The image on on the right: “Pizdezh 1” [Bullshit 1], which in its design references the logo of the state owned TV channel “Russia 1.” On the left, the inscription says: “The country is big, there is enough soil for everyone.” The word soil [земля] is written with a latin Z, which has been a government-promoted symbol of the Russian invasion of Ukraine.
Another one of his impactful works was a printed image of Vladimir Putin glued onto a transformer in a fenced courtyard, creating the illusion that the Russian president was imprisoned.
BFMTH explained to Novaya Vkladka that, under these circumstances, it’s impossible for him to create artworks unrelated to the war.
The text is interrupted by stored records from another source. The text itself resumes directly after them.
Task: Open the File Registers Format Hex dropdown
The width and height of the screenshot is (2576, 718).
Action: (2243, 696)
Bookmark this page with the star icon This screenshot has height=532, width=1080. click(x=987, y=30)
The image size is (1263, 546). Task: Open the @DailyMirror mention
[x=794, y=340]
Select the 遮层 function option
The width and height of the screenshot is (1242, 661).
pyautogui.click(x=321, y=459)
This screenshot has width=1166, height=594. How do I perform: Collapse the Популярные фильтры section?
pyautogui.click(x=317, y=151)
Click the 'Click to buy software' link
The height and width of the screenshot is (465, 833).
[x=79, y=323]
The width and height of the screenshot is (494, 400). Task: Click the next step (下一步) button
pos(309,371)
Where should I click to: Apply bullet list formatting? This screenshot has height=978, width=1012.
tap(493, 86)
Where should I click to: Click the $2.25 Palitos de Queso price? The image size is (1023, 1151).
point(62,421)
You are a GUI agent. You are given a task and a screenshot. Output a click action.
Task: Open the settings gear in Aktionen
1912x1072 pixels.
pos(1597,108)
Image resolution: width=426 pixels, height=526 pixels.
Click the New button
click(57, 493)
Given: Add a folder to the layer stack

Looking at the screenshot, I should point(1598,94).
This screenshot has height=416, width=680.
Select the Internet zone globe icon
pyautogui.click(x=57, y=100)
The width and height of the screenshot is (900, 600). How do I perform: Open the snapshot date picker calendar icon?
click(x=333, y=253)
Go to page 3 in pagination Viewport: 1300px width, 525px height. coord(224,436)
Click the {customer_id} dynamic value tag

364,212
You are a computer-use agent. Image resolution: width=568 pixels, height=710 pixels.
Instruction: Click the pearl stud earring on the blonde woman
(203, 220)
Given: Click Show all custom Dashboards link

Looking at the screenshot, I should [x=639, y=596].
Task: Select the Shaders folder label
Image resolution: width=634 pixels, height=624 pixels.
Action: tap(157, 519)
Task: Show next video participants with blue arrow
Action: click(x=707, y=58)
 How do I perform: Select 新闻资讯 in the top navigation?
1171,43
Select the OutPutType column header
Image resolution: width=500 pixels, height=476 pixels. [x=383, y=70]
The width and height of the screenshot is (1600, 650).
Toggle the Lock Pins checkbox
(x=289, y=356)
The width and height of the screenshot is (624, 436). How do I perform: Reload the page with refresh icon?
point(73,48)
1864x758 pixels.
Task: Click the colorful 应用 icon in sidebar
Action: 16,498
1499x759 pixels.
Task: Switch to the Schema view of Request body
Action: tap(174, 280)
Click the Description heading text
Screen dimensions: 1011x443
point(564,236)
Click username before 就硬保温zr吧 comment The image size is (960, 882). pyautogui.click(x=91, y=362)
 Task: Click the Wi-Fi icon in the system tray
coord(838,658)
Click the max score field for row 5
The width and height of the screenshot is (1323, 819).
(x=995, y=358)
“I consider it crucial to continue my work and try to show to those who remain in the country that it is both possible and necessary to unite and speak out against the war. Much like the participants of the ‘White Rose’ movement [in Nazi Germany] tried to fight the regime, I am trying to contribute through street art, caricatures, and stickers. When you leave the country, you [as an artist] lose the connection,” BFMTH emphasized.
Additionally, as street art researcher Alexey Shakhov noted, street artists in Yekaterinburg are inventing new ways to communicate with their audiences. “Artists try to communicate through the language of emotions. This language is completely inaccessible to official structures: pragmatists never perceive emotions.”
Artists, both street and others, continue to work in Yekaterinburg, even in the face of escalating censorship.
However, as Shakhov points out, censorship doesn't stop everyone. “Just look at Leonid Cherny: he went through the court and, despite that, continues to work. This [tightening of laws and censorship] hasn't stopped or silenced people. On the contrary, in Yekaterinburg, I see artists with much more resilient spirits than elsewhere,” he concluded.